▶ **EXERCISE PROMPT**
Please set down the entries below once more, exactly.

▶ **Stored data entries**
──────────────────────────────

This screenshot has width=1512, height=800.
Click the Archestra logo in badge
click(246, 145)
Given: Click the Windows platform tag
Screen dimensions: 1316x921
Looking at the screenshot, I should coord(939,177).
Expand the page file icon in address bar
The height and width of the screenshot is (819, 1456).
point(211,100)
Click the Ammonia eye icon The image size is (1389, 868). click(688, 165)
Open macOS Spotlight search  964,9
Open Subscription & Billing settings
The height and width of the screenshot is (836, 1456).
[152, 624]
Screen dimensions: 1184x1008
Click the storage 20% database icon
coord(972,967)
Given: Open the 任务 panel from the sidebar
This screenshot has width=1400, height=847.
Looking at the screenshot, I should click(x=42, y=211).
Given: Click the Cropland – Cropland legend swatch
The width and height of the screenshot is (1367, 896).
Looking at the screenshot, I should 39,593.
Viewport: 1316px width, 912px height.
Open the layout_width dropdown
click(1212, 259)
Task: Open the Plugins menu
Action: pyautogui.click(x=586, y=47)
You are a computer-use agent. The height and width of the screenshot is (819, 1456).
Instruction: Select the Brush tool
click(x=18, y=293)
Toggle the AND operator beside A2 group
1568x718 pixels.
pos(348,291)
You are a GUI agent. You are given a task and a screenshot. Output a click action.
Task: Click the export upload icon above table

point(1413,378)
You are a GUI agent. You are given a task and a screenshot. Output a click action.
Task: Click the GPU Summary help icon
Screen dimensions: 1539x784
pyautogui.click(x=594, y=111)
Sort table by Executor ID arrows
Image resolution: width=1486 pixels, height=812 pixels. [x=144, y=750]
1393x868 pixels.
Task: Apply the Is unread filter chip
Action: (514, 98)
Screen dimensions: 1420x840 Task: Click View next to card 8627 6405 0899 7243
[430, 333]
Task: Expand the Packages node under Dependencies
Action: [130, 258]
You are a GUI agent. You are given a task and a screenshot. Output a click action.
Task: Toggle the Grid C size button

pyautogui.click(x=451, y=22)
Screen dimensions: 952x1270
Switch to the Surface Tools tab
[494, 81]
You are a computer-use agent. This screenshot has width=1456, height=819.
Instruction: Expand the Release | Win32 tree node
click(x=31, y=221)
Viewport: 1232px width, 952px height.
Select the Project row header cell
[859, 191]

──────────────────────────────

▶ **EXERCISE RESULT**
This screenshot has width=1512, height=800.
Click the Archestra logo in badge
click(246, 145)
Given: Click the Windows platform tag
Screen dimensions: 1316x921
Looking at the screenshot, I should coord(939,177).
Expand the page file icon in address bar
The height and width of the screenshot is (819, 1456).
point(211,100)
Click the Ammonia eye icon The image size is (1389, 868). click(688, 165)
Open macOS Spotlight search  964,9
Open Subscription & Billing settings
The height and width of the screenshot is (836, 1456).
[152, 624]
Screen dimensions: 1184x1008
Click the storage 20% database icon
coord(972,967)
Given: Open the 任务 panel from the sidebar
This screenshot has width=1400, height=847.
Looking at the screenshot, I should click(x=42, y=211).
Given: Click the Cropland – Cropland legend swatch
The width and height of the screenshot is (1367, 896).
Looking at the screenshot, I should 39,593.
Viewport: 1316px width, 912px height.
Open the layout_width dropdown
click(1212, 259)
Task: Open the Plugins menu
Action: pyautogui.click(x=586, y=47)
You are a computer-use agent. The height and width of the screenshot is (819, 1456).
Instruction: Select the Brush tool
click(x=18, y=293)
Toggle the AND operator beside A2 group
1568x718 pixels.
pos(348,291)
You are a GUI agent. You are given a task and a screenshot. Output a click action.
Task: Click the export upload icon above table

point(1413,378)
You are a GUI agent. You are given a task and a screenshot. Output a click action.
Task: Click the GPU Summary help icon
Screen dimensions: 1539x784
pyautogui.click(x=594, y=111)
Sort table by Executor ID arrows
Image resolution: width=1486 pixels, height=812 pixels. [x=144, y=750]
1393x868 pixels.
Task: Apply the Is unread filter chip
Action: (514, 98)
Screen dimensions: 1420x840 Task: Click View next to card 8627 6405 0899 7243
[430, 333]
Task: Expand the Packages node under Dependencies
Action: [130, 258]
You are a GUI agent. You are given a task and a screenshot. Output a click action.
Task: Toggle the Grid C size button

pyautogui.click(x=451, y=22)
Screen dimensions: 952x1270
Switch to the Surface Tools tab
[494, 81]
You are a computer-use agent. This screenshot has width=1456, height=819.
Instruction: Expand the Release | Win32 tree node
click(x=31, y=221)
Viewport: 1232px width, 952px height.
Select the Project row header cell
[859, 191]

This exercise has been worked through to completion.